Fixed vs. Growth Mindset
There’s an excellent book by Carol Dweck called Mindset. In it, she discusses how people with a fixed mindset consider intelligence or any other talent to be an inherent trait, where as a person with a growth mindset consider talents to be a result of hard work, good strategies, and feedback from others. I recognized the fixed mindset in myself and have been working since then to cultivate the growth mindset.
I Read A Biography About Elon Musk
This one. It’s a fascinating read. I learned that Musk had a strong physics background, but no formal engineering or computer science training. Despite that, he went on to found Paypal, SpaceX, and Tesla. How you might ask? He’s self taught. When he founded SpaceX, he read a bunch books to learn the principles of rockets.
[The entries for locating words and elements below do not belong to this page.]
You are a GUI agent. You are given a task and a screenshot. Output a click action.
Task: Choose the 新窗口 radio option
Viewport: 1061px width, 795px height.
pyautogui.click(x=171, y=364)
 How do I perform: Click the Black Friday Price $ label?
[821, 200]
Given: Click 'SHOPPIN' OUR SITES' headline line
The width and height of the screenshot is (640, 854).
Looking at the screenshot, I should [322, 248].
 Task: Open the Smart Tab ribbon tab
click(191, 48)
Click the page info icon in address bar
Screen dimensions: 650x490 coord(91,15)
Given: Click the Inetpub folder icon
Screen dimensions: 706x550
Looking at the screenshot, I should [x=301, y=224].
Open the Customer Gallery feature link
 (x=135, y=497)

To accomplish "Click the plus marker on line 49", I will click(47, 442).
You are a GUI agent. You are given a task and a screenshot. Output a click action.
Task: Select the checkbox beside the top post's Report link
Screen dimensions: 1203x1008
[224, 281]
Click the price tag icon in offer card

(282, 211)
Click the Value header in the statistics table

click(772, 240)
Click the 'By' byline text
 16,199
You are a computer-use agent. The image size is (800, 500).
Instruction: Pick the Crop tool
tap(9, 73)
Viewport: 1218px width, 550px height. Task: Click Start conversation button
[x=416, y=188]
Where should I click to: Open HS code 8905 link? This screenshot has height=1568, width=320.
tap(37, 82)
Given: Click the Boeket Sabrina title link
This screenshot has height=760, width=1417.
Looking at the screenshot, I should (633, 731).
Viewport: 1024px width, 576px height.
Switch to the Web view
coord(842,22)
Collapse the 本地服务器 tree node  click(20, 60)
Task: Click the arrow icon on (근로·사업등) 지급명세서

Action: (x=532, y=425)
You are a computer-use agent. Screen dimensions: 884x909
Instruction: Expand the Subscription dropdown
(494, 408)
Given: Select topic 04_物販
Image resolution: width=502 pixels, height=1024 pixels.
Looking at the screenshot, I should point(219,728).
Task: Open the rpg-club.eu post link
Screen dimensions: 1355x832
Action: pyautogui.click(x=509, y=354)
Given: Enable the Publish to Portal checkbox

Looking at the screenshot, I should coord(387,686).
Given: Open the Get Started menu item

I’d Like To Reach That Level of Intelligence
That’s a conceited statement, akin to watching Lebron James and declaring that I’d like to get to that level of athleticism. A more realistic goal is to increase my knowledge base and become a self taught person, specifically in the subjects of Physics, Engineering, Business, and Computer Science. The end goal is to create cooler and more complex projects. I look at a company like Boston Dynamics building robots that can do back flips and think ‘how do I learn how to do that’?
The Game Plan
Fortunately, you no longer have to get into an elite college into order obtain that knowledge. Colleges like MIT, Stanford, and Berkeley offer all that information for free on the internet. These are fantastic resources, and I’d like to devote a more significant amount of my time to utilizing them. Goal #25 on my list is to complete one of these courses which will hopefully serve as a catalyst toward a lifetime of learning.